I was able to get Charles' code working like so:

SELECT T.time, S.source,
  COALESCE(
    D.temp,
    (
      SELECT temp FROM samples
      WHERE source = S.source AND time = (
        SELECT MAX(time)
        FROM samples
        WHERE
          source = S.source
          AND time < T.time
      )
    )
  ) AS temp
FROM (SELECT DISTINCT time FROM samples) AS T
CROSS JOIN (SELECT DISTINCT source FROM samples) AS S
  LEFT JOIN samples AS D
ON D.source = S.source AND D.time = T.time

Its explanation is:

+----+--------------------+------------+------+---------------+------+---------+------+------+-----------------+
| id | select_type        | table      | type | possible_keys | key  | key_len | ref  | rows | Extra           |
+----+--------------------+------------+------+---------------+------+---------+------+------+-----------------+
|  1 | PRIMARY            | <derived5> | ALL  | NULL          | NULL | NULL    | NULL |    3 |                 | 
|  1 | PRIMARY            | <derived4> | ALL  | NULL          | NULL | NULL    | NULL |    7 |                 | 
|  1 | PRIMARY            | D          | ALL  | NULL          | NULL | NULL    | NULL |   18 |                 | 
|  5 | DERIVED            | temp       | ALL  | NULL          | NULL | NULL    | NULL |   18 | Using temporary | 
|  4 | DERIVED            | temp       | ALL  | NULL          | NULL | NULL    | NULL |   18 | Using temporary | 
|  2 | DEPENDENT SUBQUERY | temp       | ALL  | NULL          | NULL | NULL    | NULL |   18 | Using where     | 
|  3 | DEPENDENT SUBQUERY | temp       | ALL  | NULL          | NULL | NULL    | NULL |   18 | Using where     | 
+----+--------------------+------------+------+---------------+------+---------+------+------+-----------------+
+1  A: 

I think you'll get better performance making use of the ranking/windowing functions in mySql, but unfortunately I do not know those as well as the TSQL implementation.

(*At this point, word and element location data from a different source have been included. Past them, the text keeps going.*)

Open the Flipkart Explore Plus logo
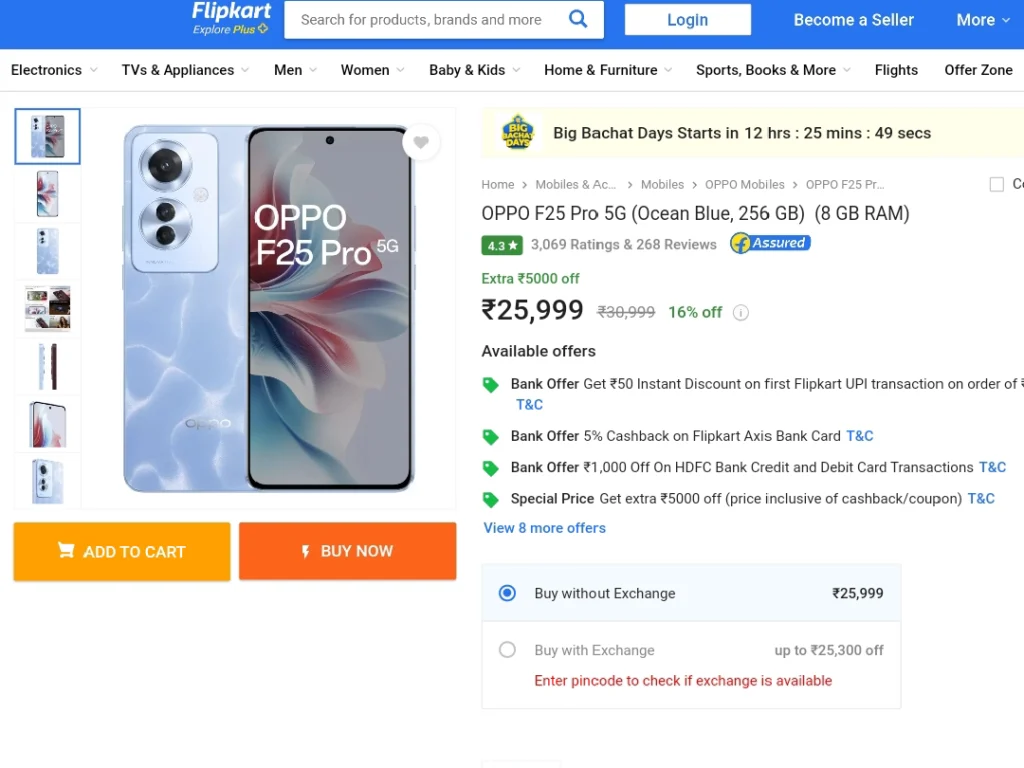Screen dimensions: 1024x768 pyautogui.click(x=231, y=18)
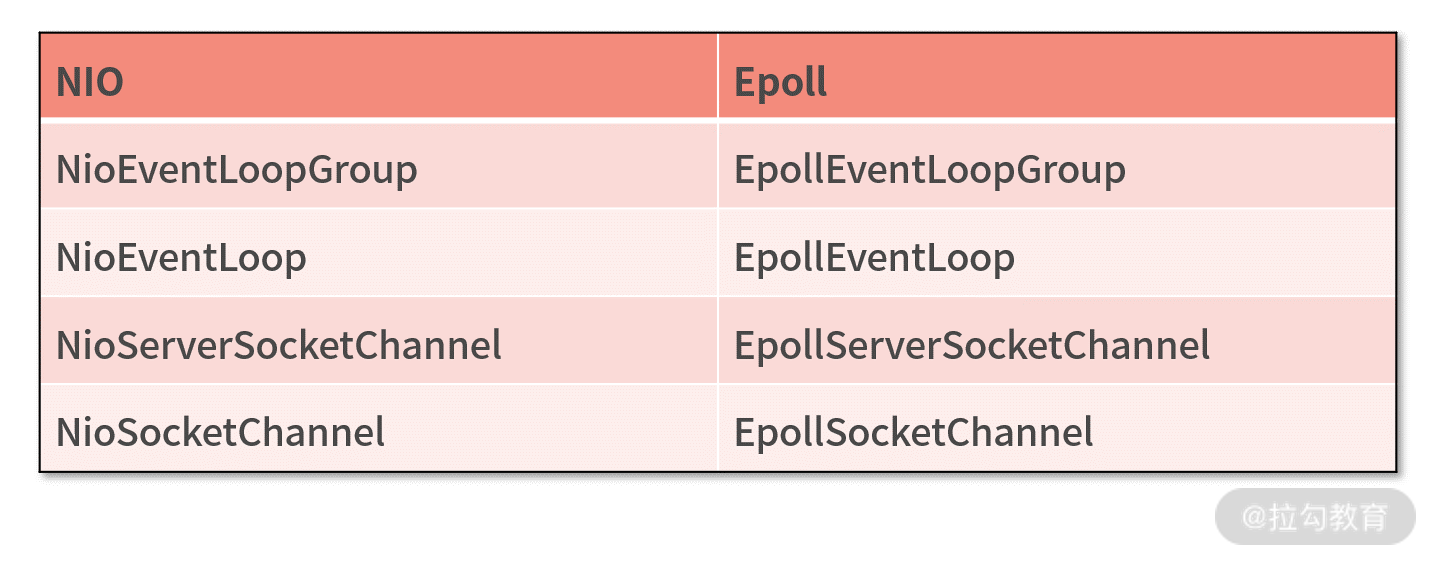Click the @ symbol in the watermark
The width and height of the screenshot is (1436, 564).
pos(1254,517)
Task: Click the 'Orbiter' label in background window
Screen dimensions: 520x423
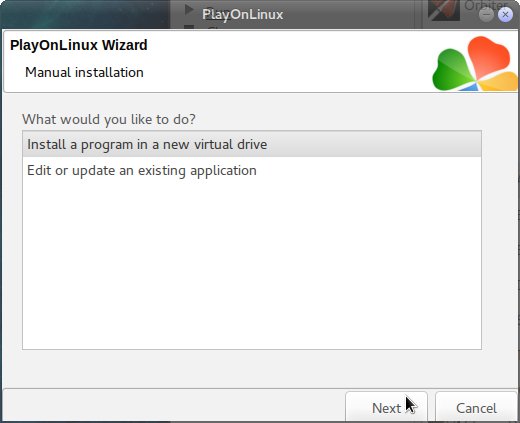Action: (486, 5)
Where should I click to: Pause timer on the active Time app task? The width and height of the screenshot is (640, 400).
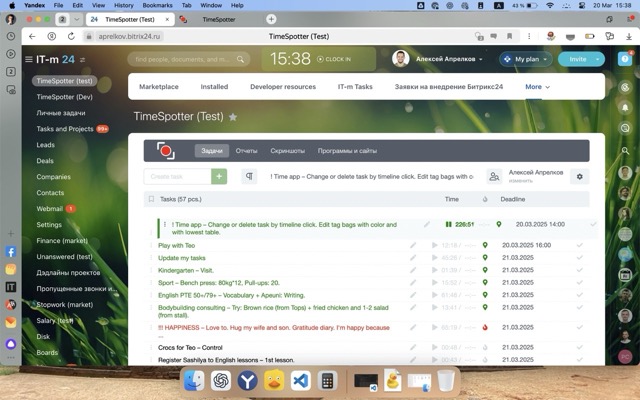(x=449, y=225)
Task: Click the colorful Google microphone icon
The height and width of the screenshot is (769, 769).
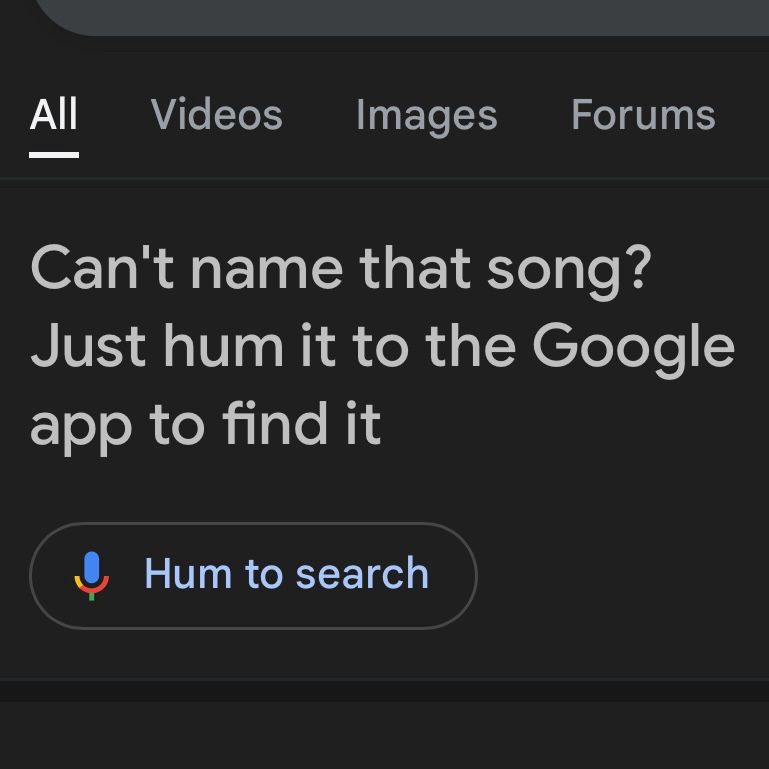Action: tap(91, 575)
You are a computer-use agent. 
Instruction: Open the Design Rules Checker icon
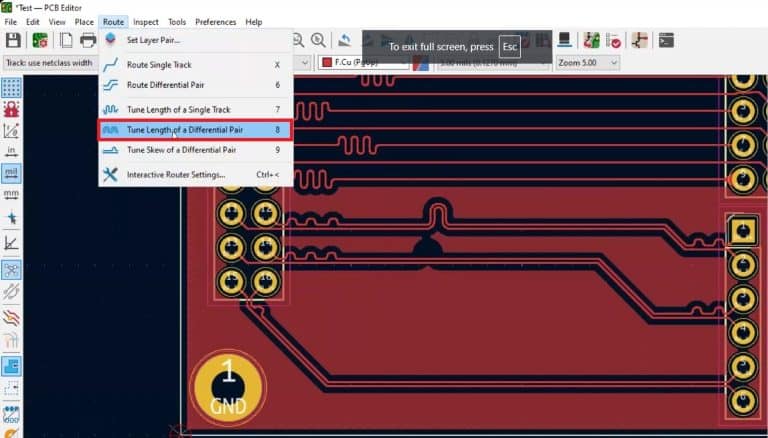615,40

Here is an ANSI compliant solution that will work though:

-- Full join across the sample set and anything missing from the sample set, pulling the missing temp first if we do not have one
select coalesce(c1.[time], c2.[time]) as dt, coalesce(c1.source, c2.source) as source, coalesce(c2.temp, c1.temp) as temp
from samples c1
full join ( -- Pull all the time/source combinations that we are missing from the sample set, along with the temp
   -- from the last sampled interval for the same time/source combination if we do not have one
   select a.time, a.source,
     (select top 1 t2.temp from samples t2 where t2.time < a.time and t2.source = a.source order by t2.time desc) as temp
   from 
    ( -- All values we want to get should be a cross of time/samples
     select t1.[time], s1.source
     from
     (select distinct [time] from samples) as t1
     cross join
     (select distinct source from samples) as s1
    ) a
   left join samples s
   on a.[time] = s.time
   and a.source = s.source
   where s.source is null
  ) c2
on c1.time = c2.time
and c1.source = c2.source
order by dt, source
chadhoc
A: 

I know this looks complicated, but it's formatted to explain itself... It should work... Hope you only have three sources... If you have an arbitrary number of sources than this won't work... In that case see the second query... EDIT: Removed first attempt

EDIT: If you don't know the sources ahead of time, you'll have to do something where you create an intermediate result set that "Fills in" the missing values.. something like this:

2nd EDIT: Removed need for Coalesce by moving logic to retrieve most recent temp reading for each source from Select clause into the Join condition.

Select T.Time, Max(Temp) MaxTemp,
  Min(Temp) MinTemp, Avg(Temp) AvgTemp
From
  (Select T.TIme, S.Source, D.Temp
   From (Select Distinct Time From Samples) T
     Cross Join 
        (Select Distinct Source From Samples) S
     Left Join Samples D
        On D.Source = S.Source
           And D.Time = 
               (Select Max(Time)
                From Samples
                Where Source = S.Source
                   And Time <= T.Time)) Z
Group By T.Time
Charles Bretana
Thanks, Charles, but your solution assumes the sources are all known ahead of time. Do you have any suggestions when they are not known?
pr1001
Added another sql query for if you don't know the sources...
Charles Bretana
After changing IsNull to COALESCE I was able to get the query to work on my MySQL database. Thanks.
pr1001
@pr1001, ahh, MySQl does not have IsNull? I edited sql to make that change...
Charles Bretana